◆ **How to complete this task**
Find how many lines below hold "agent", and give that number as the entire answer.

[Screenshot grounding data]
------------------------------------------------------------

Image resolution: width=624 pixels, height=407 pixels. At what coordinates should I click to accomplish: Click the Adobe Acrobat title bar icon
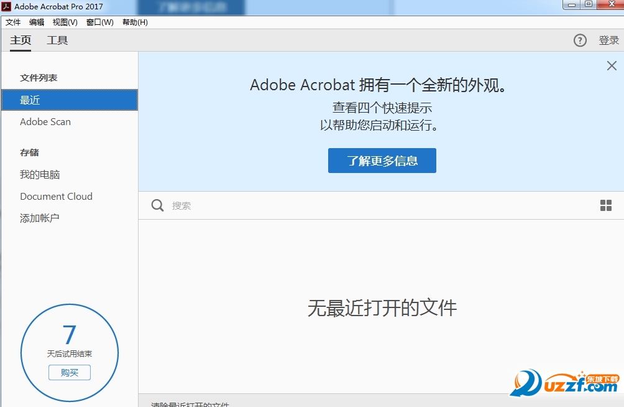pos(7,6)
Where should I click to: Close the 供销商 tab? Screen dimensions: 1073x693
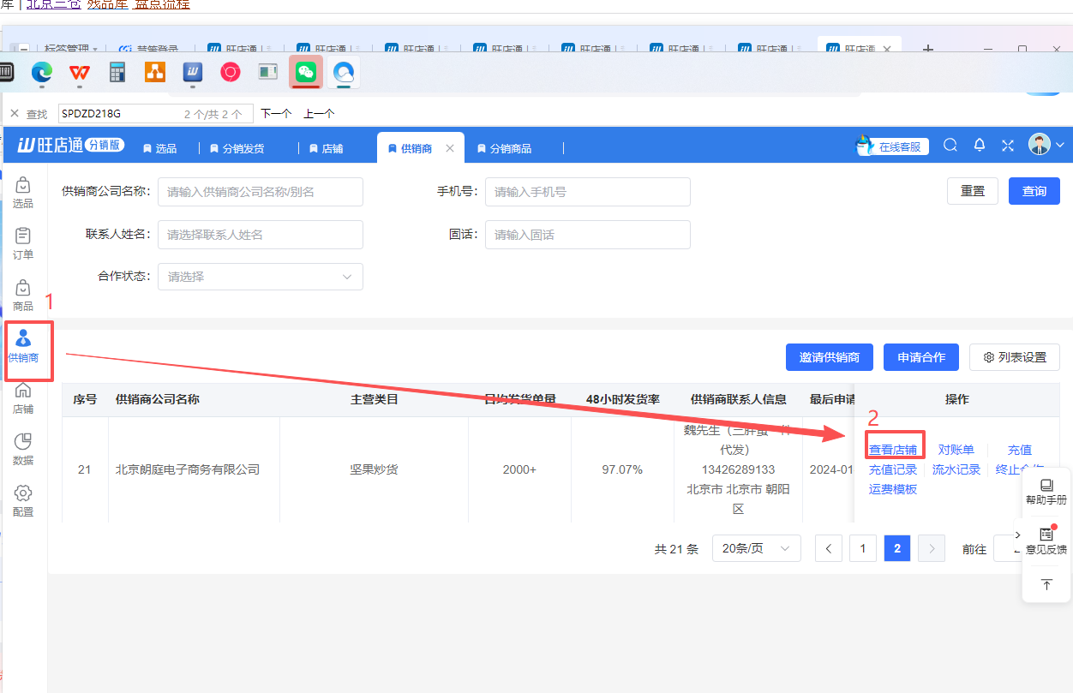pyautogui.click(x=450, y=148)
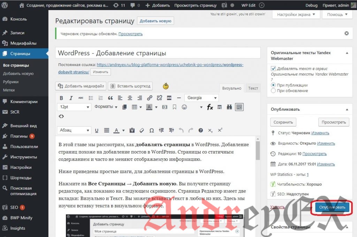
Task: Create a bulleted list
Action: 91,98
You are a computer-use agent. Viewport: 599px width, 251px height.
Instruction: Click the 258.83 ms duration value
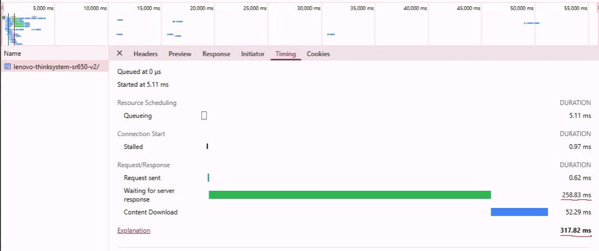576,194
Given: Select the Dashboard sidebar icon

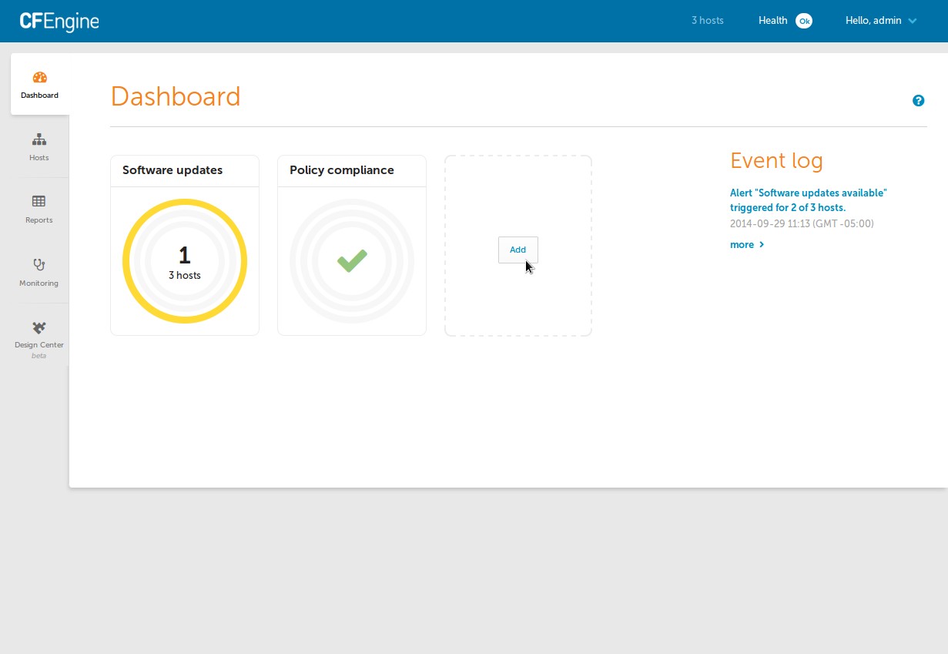Looking at the screenshot, I should [x=39, y=84].
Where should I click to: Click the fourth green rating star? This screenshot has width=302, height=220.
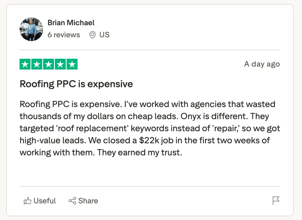coord(60,64)

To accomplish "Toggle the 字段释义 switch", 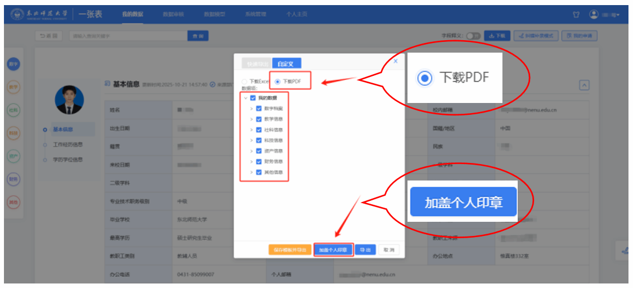I will point(473,36).
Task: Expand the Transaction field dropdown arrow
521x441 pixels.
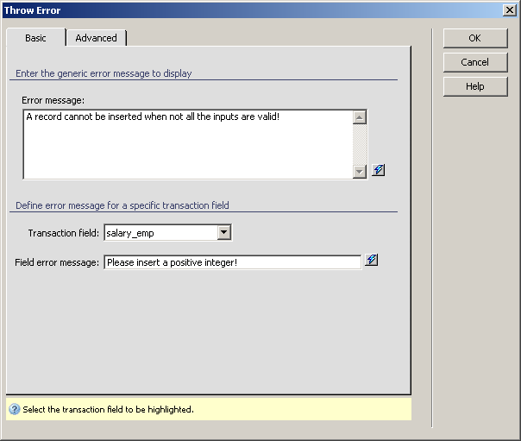Action: click(x=224, y=232)
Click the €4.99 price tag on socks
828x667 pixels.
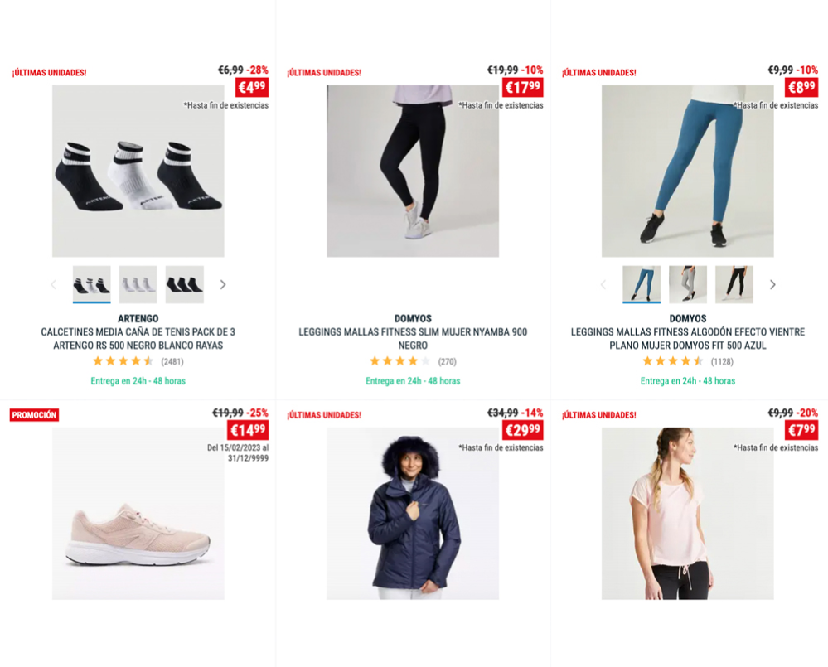pos(252,87)
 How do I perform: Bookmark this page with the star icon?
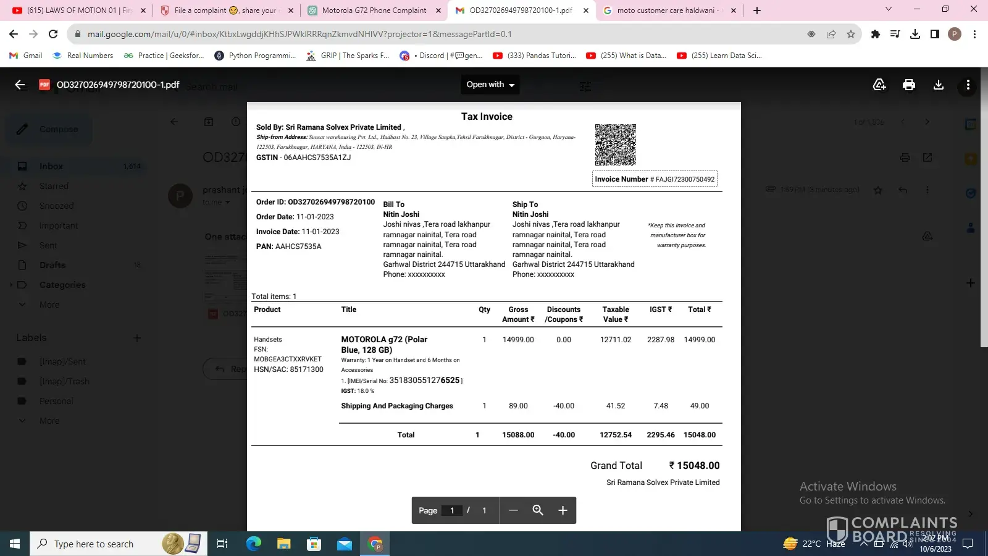click(851, 34)
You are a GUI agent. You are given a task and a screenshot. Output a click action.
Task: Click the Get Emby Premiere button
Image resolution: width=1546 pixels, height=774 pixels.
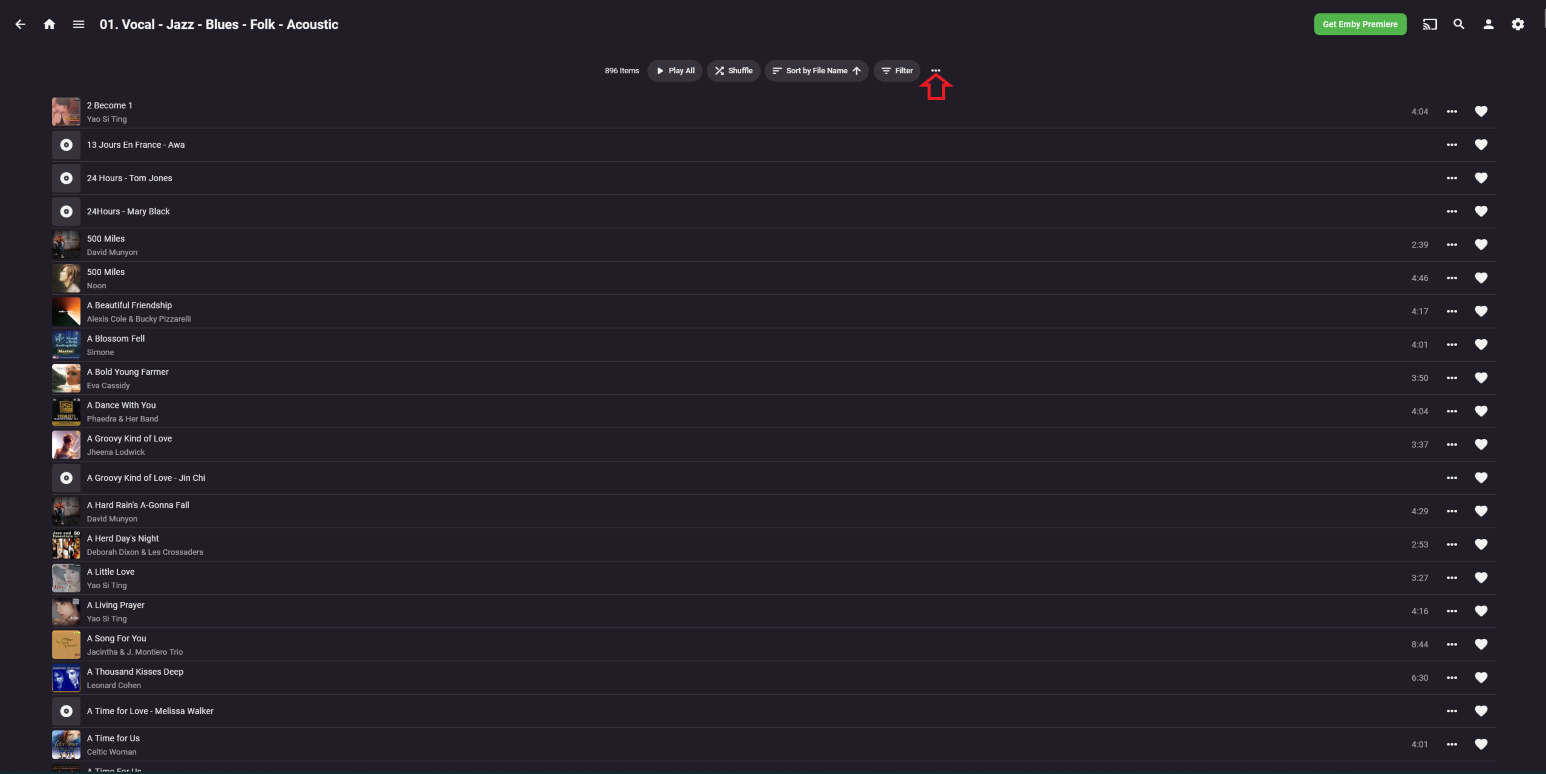pyautogui.click(x=1360, y=24)
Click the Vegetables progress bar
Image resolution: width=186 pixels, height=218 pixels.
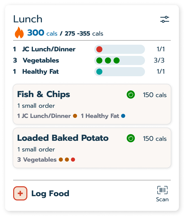(119, 60)
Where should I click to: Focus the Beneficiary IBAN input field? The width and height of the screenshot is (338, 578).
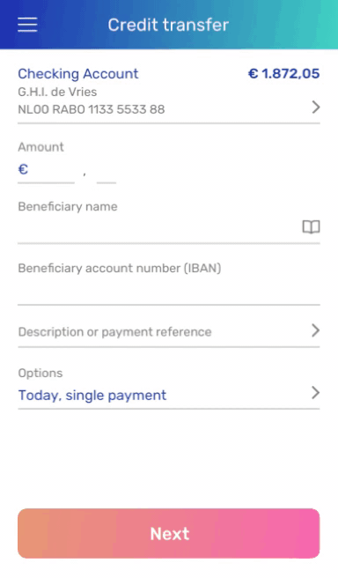(169, 291)
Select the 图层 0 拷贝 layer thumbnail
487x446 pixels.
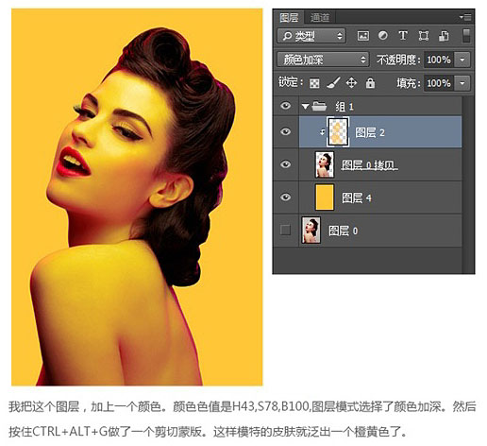(324, 164)
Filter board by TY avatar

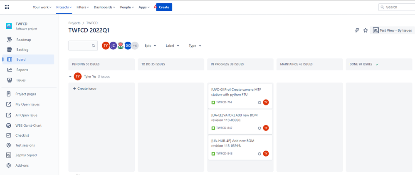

------------------------------------------------------------

◆ **Problem solution**
2